DS has an ancient mobile for this purpose. I didn't really let him play out indeterminately like that until he was 10yo, though. He still had freedoms like what Cat64 said. Mobile is far from the same as being with you. They can still impulsively do some quite stupid stuff or get themselves into a pickle. 10yo DS got duffed up in the skate park by two 13yos and never rang, just came home all bruised. :(

nzshar · 12/05/2011 20:44

ok maybe attempted abductions an over statment. But 7 reported incidents with regards to unaccompanied children. They have arrested someone an he is out on bail due to go to court on the 23rd of May. Innocent until proven guilty and all that but still makes me paranoid at the moment.

seeker · 12/05/2011 23:40

'10yo DS got duffed up in the skate park by two 13yos and never rang, just came home all bruised. sad"

Horrible for you. But he dealt with it, Well done him!

PaWithABra · 12/05/2011 23:44

yes and he doesn't need a phone to do so.

best to send him out with friends though as my nine year old comes back from the park because there is never any of his friends there as all of their parents are fearful and overprotective as is the modern disease.

ask yourself where you allowed ? if yes what has changed so much ?

corsa100 · 12/05/2011 23:49

If his friends are going out to play then how on earth can you justify keeping your same age DS in??? Do you want him to be the class dork??

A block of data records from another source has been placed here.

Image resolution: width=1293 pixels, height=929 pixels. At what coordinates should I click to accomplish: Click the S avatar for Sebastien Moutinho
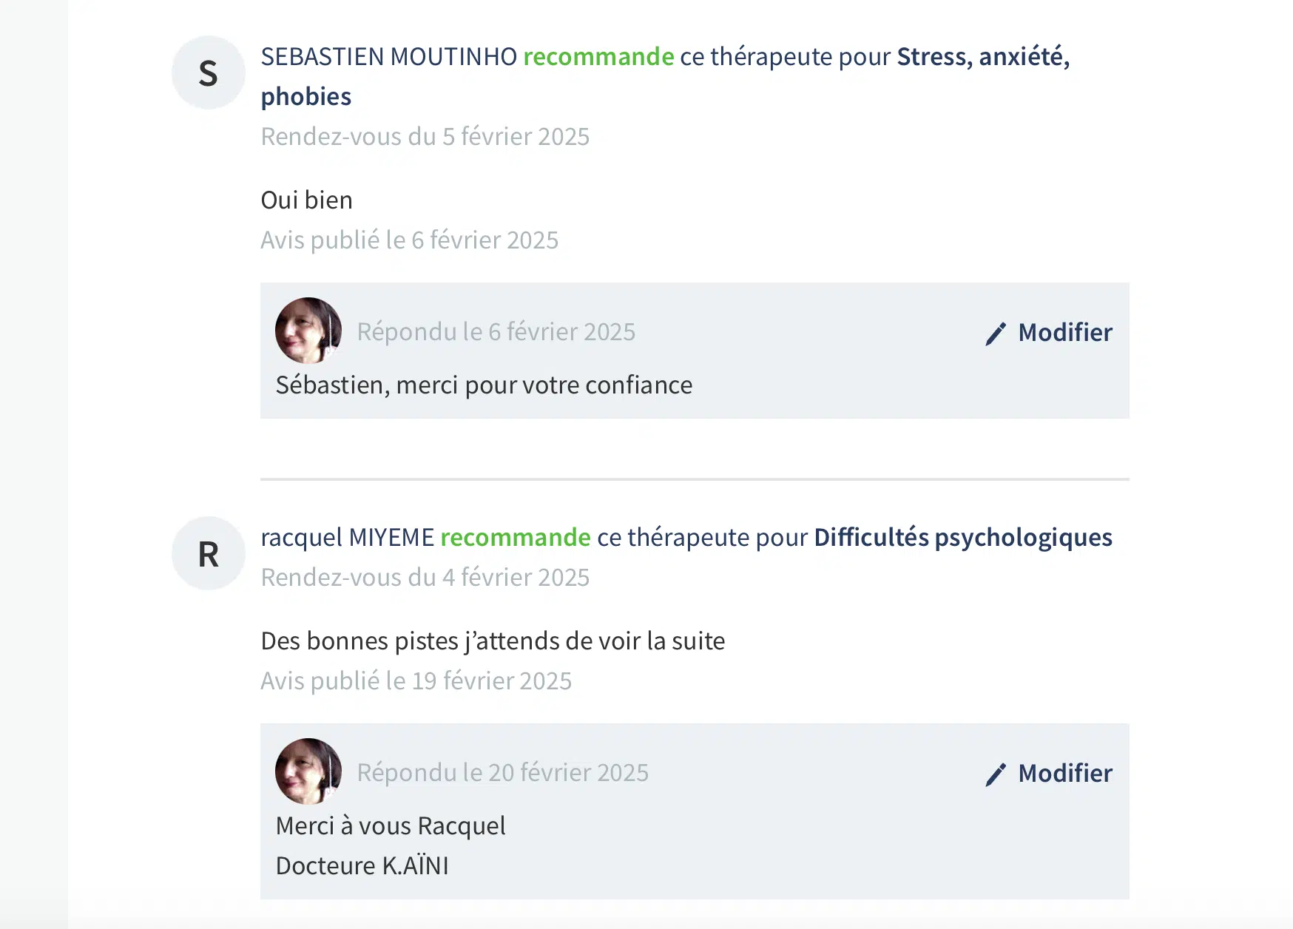pos(209,72)
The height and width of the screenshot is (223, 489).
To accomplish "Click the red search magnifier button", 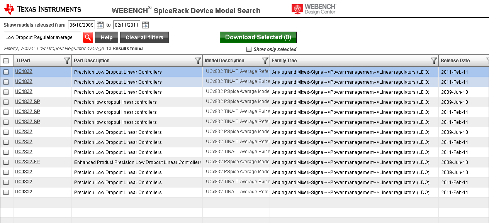I will [88, 37].
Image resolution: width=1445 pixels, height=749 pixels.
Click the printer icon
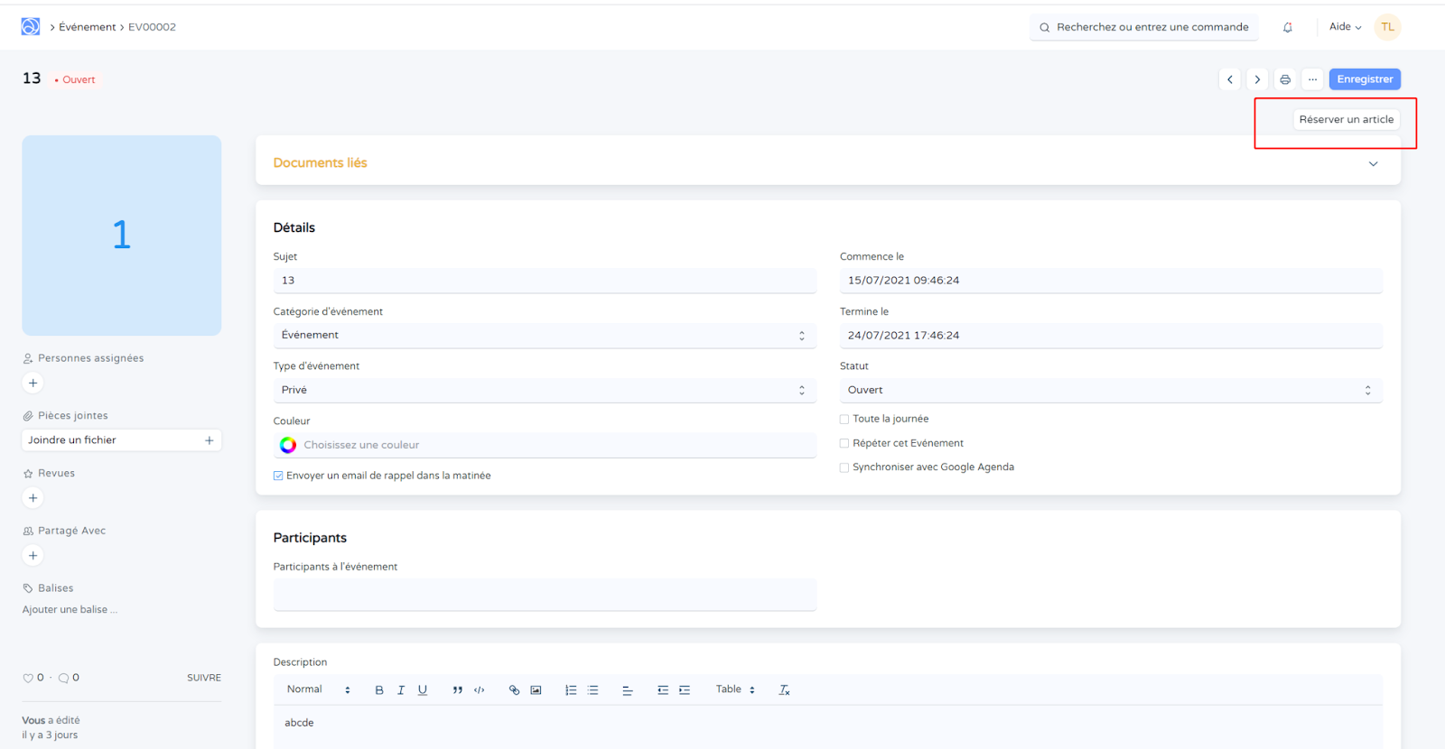point(1285,79)
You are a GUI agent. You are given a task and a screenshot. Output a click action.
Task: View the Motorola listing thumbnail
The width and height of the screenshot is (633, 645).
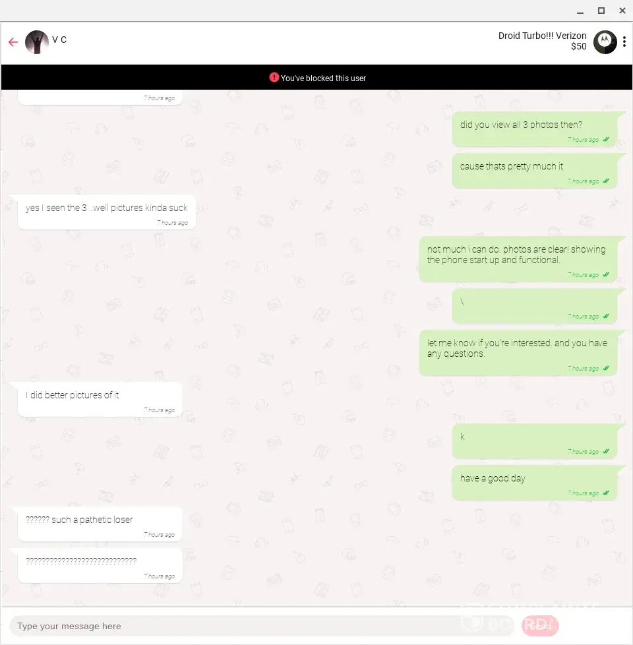click(x=605, y=42)
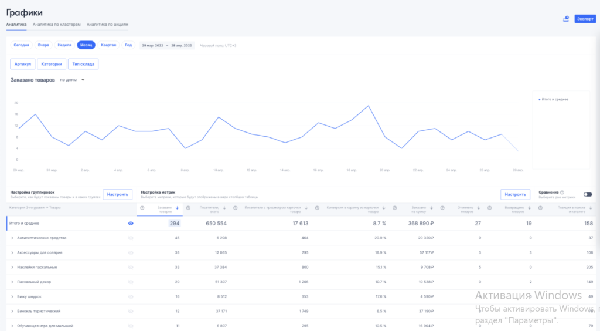
Task: Enable the Сравнение toggle switch
Action: [587, 194]
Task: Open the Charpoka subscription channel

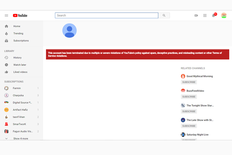Action: [x=19, y=95]
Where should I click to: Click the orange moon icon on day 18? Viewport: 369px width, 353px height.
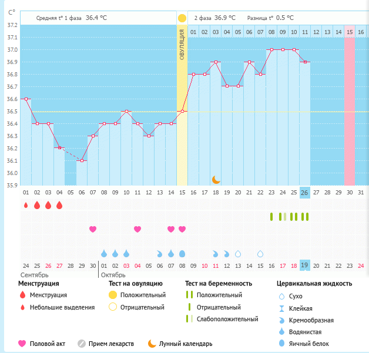pos(216,179)
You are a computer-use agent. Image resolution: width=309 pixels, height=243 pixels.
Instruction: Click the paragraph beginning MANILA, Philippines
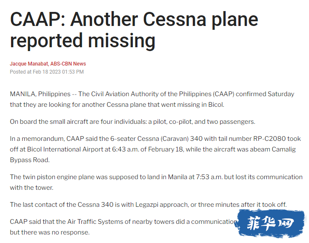[x=152, y=99]
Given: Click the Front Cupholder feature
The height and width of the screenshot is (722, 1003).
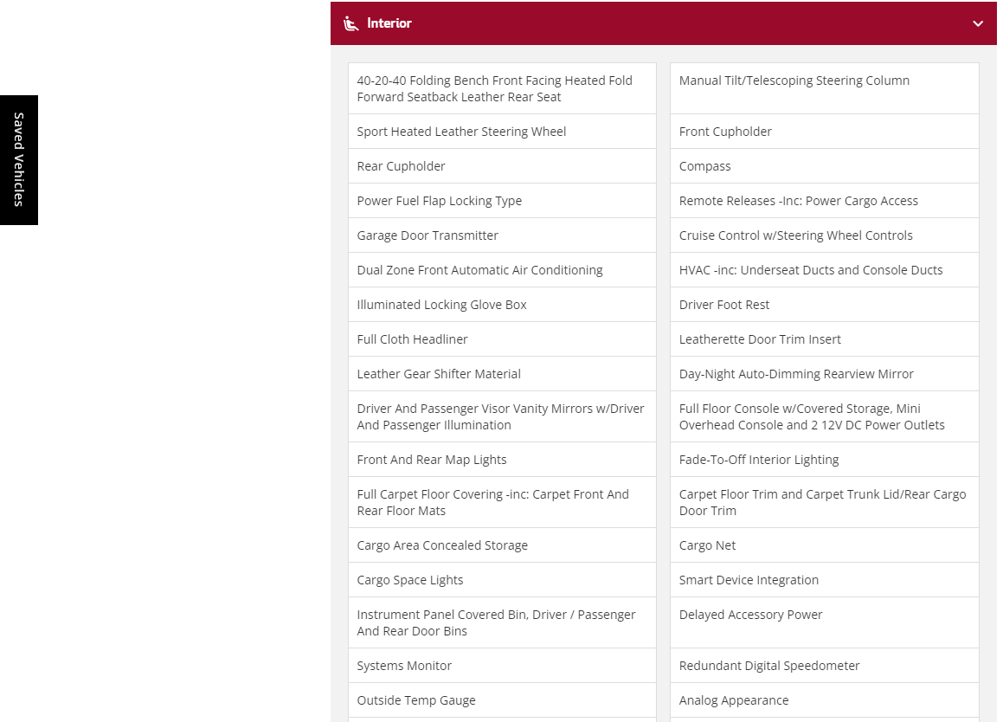Looking at the screenshot, I should [725, 132].
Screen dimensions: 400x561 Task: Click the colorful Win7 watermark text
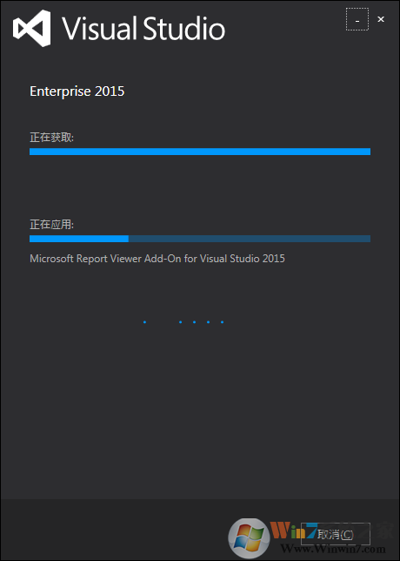tap(294, 531)
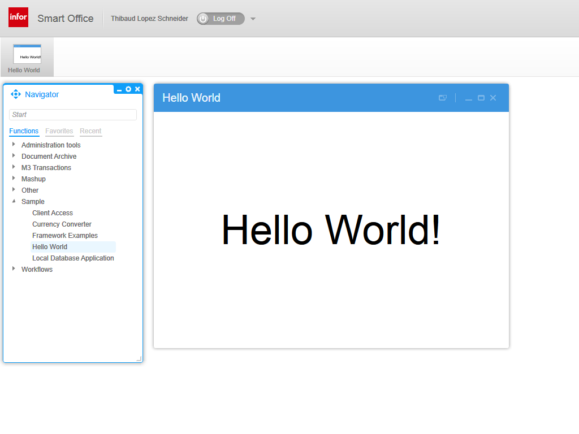Maximize the Hello World window

coord(481,98)
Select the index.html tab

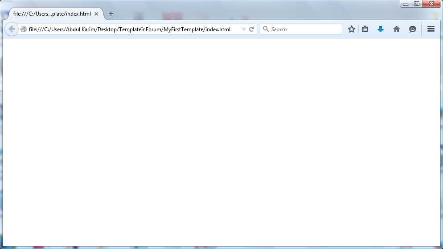coord(52,14)
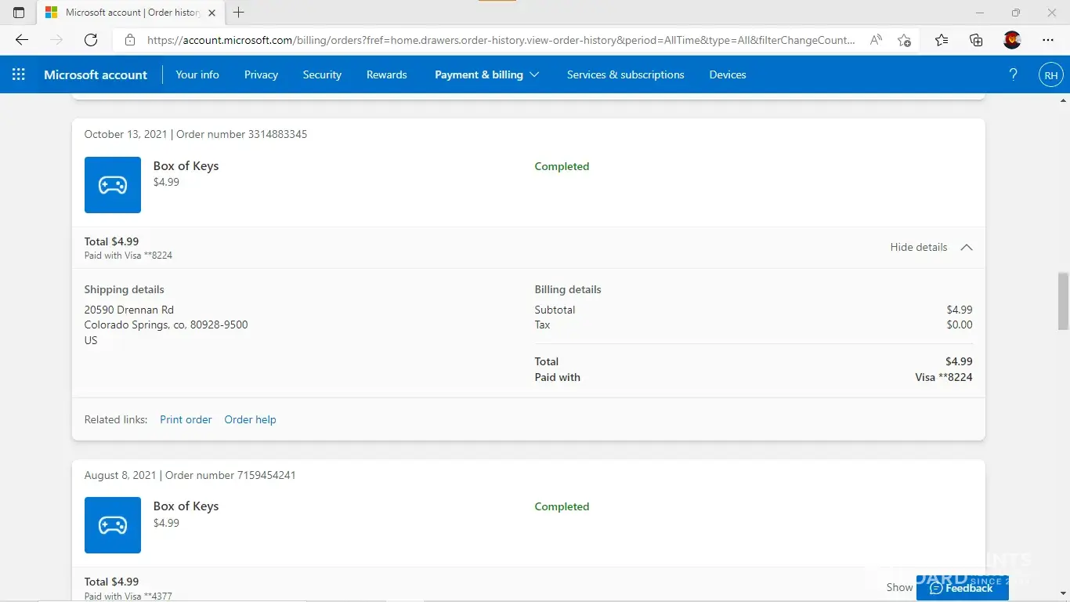
Task: Open browser settings and more menu
Action: point(1048,40)
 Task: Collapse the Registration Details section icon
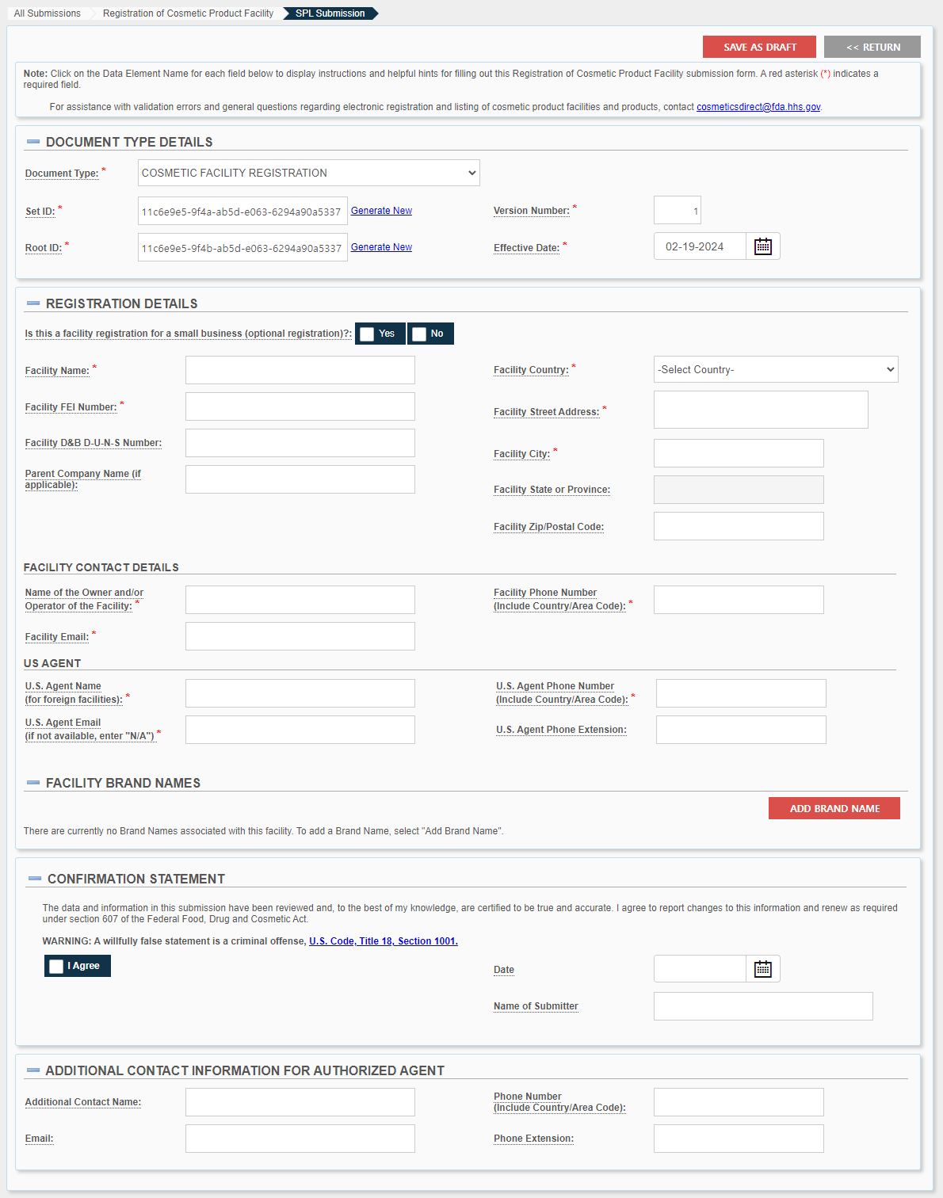[33, 303]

LordOfTheFlies · 12/05/2011 23:55

We have got exactly this in our household, DS has been reluctant to go FreeRange but now he's bitten the bullet. I do worry,mainly about traffic, sometimes when we walk to school I have to walk into the road to see past parked vans etc. We have a zebra crossing on one main road which was only allowed after X number of accidents/fatalities.The cars sometimes don't stop for me so I worry about DS(though its years since I could stop trafficSad.)DS worries about being kidnapped- i presume in a tongue in cheek way- he doesn't have a serious fear but I think he's seen on the news, esp with Madelaine McCann back in the news.